Prescrição Racional

Uso profilático de anti-histamínicos na dermatite atópica – que evidência?


MGFamiliar ® - Thursday, November 14, 2013
Por Dina Fernandes, USF +Carandá

 

Pergunta clínica: Qual a utilidade da administração profilática dos anti-histamínicos (AH) orais no controlo das agudizações da dermatite atópica (DA) em crianças?

Desenho do estudo: Revisão baseada na evidência, publicada na Acta Pediátrica Portuguesa.

Resultados: Duas guidelines recomendam o uso de AH apenas como terapêutica adjuvante na agudização da DA, sobretudo quando prurido intenso associado. No entanto, uma delas faz referência à possibilidade de se realizar uma prova terapêutica com AH durante um mês nos casos mais graves e com prurido intenso.

Uma revisão sistemática que incluiu vinte e um estudos, dos quais apenas cinco foram realizados exclusivamente com crianças, identificou vários vieses de confundimento em todos os artigos incluídos. Esta revisão também concluiu não haver evidência na utilização dos AH de forma profilática na DA.

Um dos dois estudos clínicos aleatorizados e controlados (ECAC) selecionados avaliou a eficácia da cetirizina, no qual foram acompanhadas 817 crianças durante 18 meses. Estabeleceram-se os seguintes endpoints: aparecimento de asma, gravidade clínica de DA, necessidade de terapêuticas adjuvantes, efeitos secundários e desenvolvimento cognitivo. Este ECAC concluiu que a utilização de cetirizina é uma opção eficaz e segura na prevenção das agudizações.

Por sua vez, o outro ECAC avaliou o efeito da clorfeniramina administrada durante quatro semanas a 155 crianças e recorrendo a escalas visuais analógicas com cinco critérios de observação como endpoints. Este estudo mostrou ausência de benefício na utilização sistémica da clorfeniramina na prevenção das agudizações.

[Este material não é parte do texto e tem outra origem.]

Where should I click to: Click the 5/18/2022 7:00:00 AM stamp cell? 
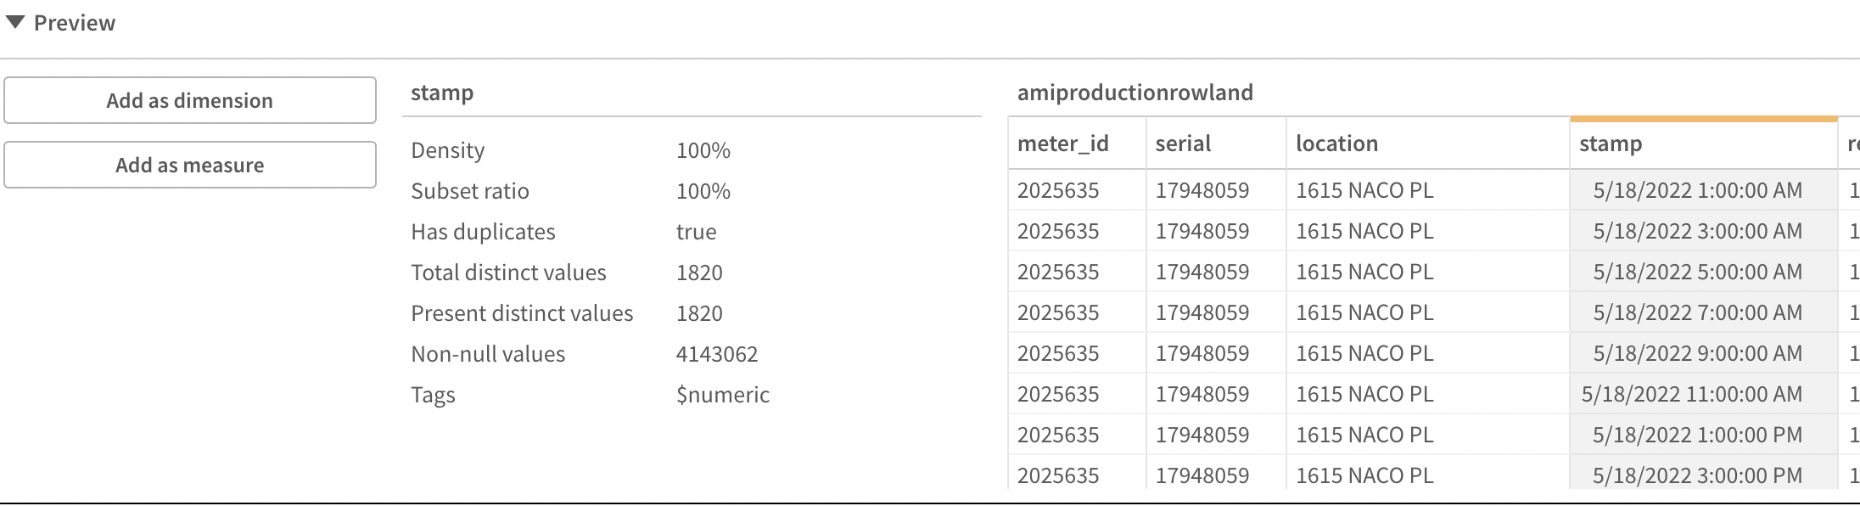coord(1697,312)

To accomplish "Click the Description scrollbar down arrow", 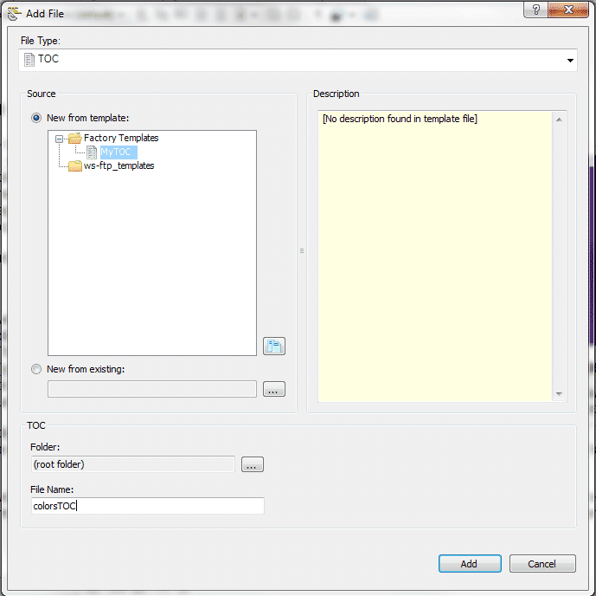I will tap(560, 394).
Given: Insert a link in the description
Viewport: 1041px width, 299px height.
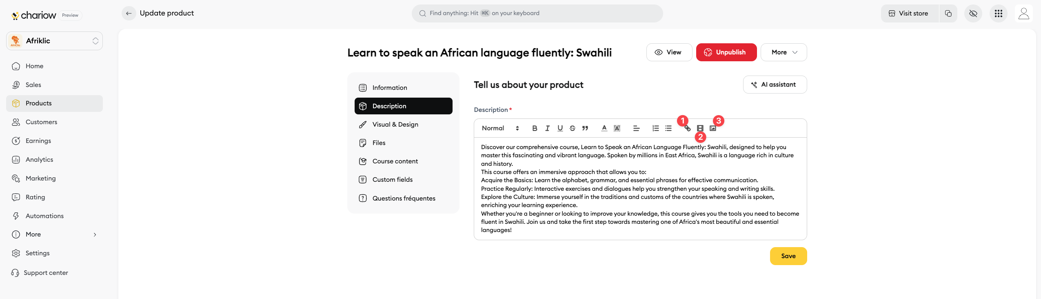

Comentário: A DA é uma entidade clínica muito frequente em idade pediátrica. Trata-se de uma doença crónica e recorrente de caráter inflamatório, que causa frequentemente um impacto psicológico muito negativo nas crianças e seus familiares, podendo levar a um elevado consumo de recursos de saúde. Assim sendo, qualquer terapêutica que possa prevenir as exacerbações surge como “arma” promissora. Este estudo mostra-nos que a evidência atual não recomenda o uso profilático de AH orais nos casos ligeiros a moderados de DA. Contudo, nos casos graves e com prurido intenso poderá ter utilidade, havendo, inclusive, evidência relativa à eficácia e segurança da cetirizina. Esta indicação deve, no entanto, ser interpretada com cautela uma vez que estudos mais robustos e com follow-up mais longo serão necessários para poder averiguar a verdadeira utilidade dos AH nesta entidade clínica.